--- Dataset extract ---
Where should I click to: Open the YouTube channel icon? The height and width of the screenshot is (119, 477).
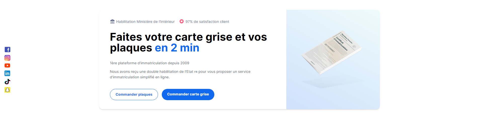7,66
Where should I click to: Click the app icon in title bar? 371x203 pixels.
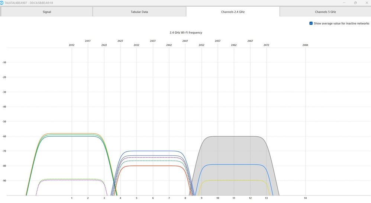2,3
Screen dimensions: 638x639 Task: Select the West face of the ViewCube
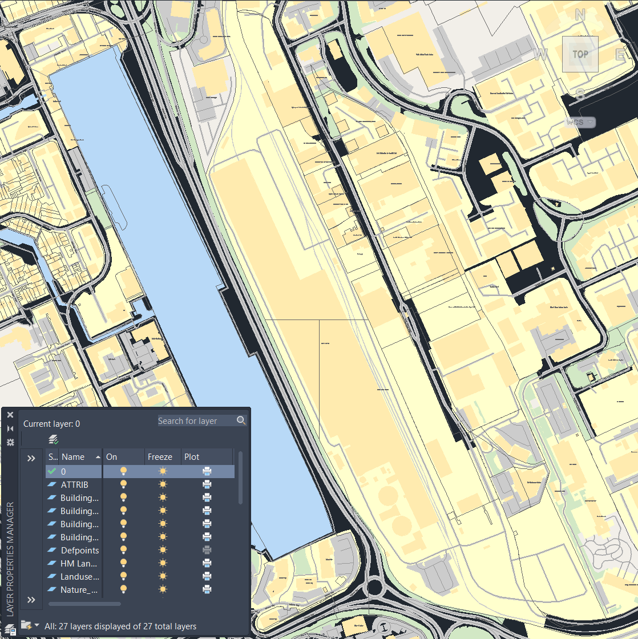pyautogui.click(x=540, y=55)
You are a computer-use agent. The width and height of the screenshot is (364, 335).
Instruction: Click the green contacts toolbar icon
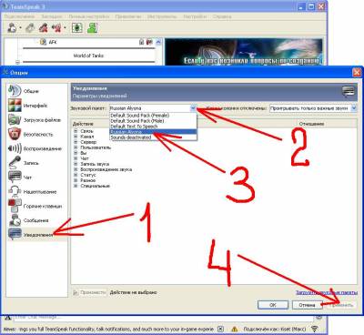[92, 28]
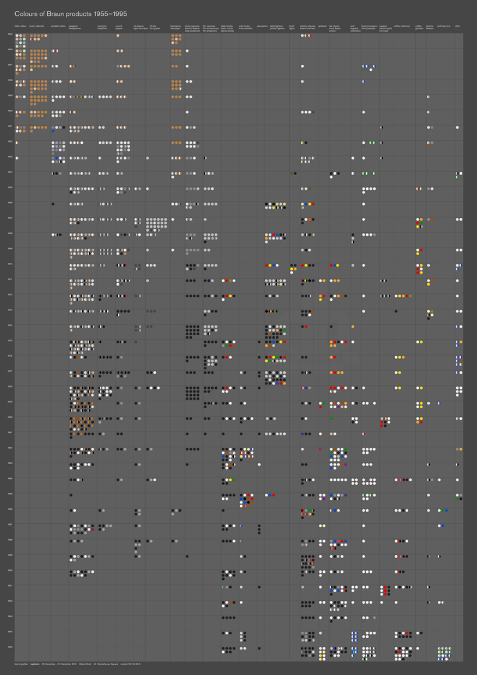
Task: Click the 'speakers headphones' column header
Action: coord(76,27)
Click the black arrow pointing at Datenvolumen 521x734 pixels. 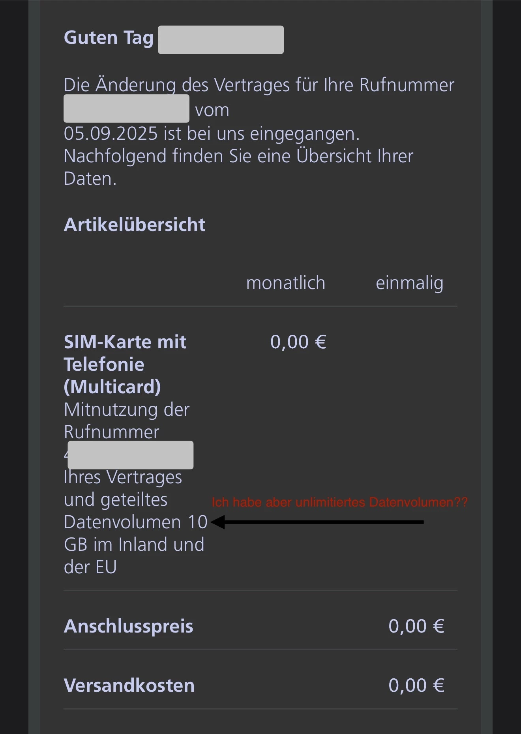[317, 522]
---
» **Problem**
Copy only this from above: the line containing "Where should I click to: Click", the line containing "You are a computer-use", and all lines between, printed exactly. Leave out the pictures.

» **Answer to this problem**
Where should I click to: Click the app icon in title bar? 371x203 pixels.
2,3
Screen dimensions: 638x639 Task: Select the West face of the ViewCube
pyautogui.click(x=540, y=55)
You are a computer-use agent. The width and height of the screenshot is (364, 335).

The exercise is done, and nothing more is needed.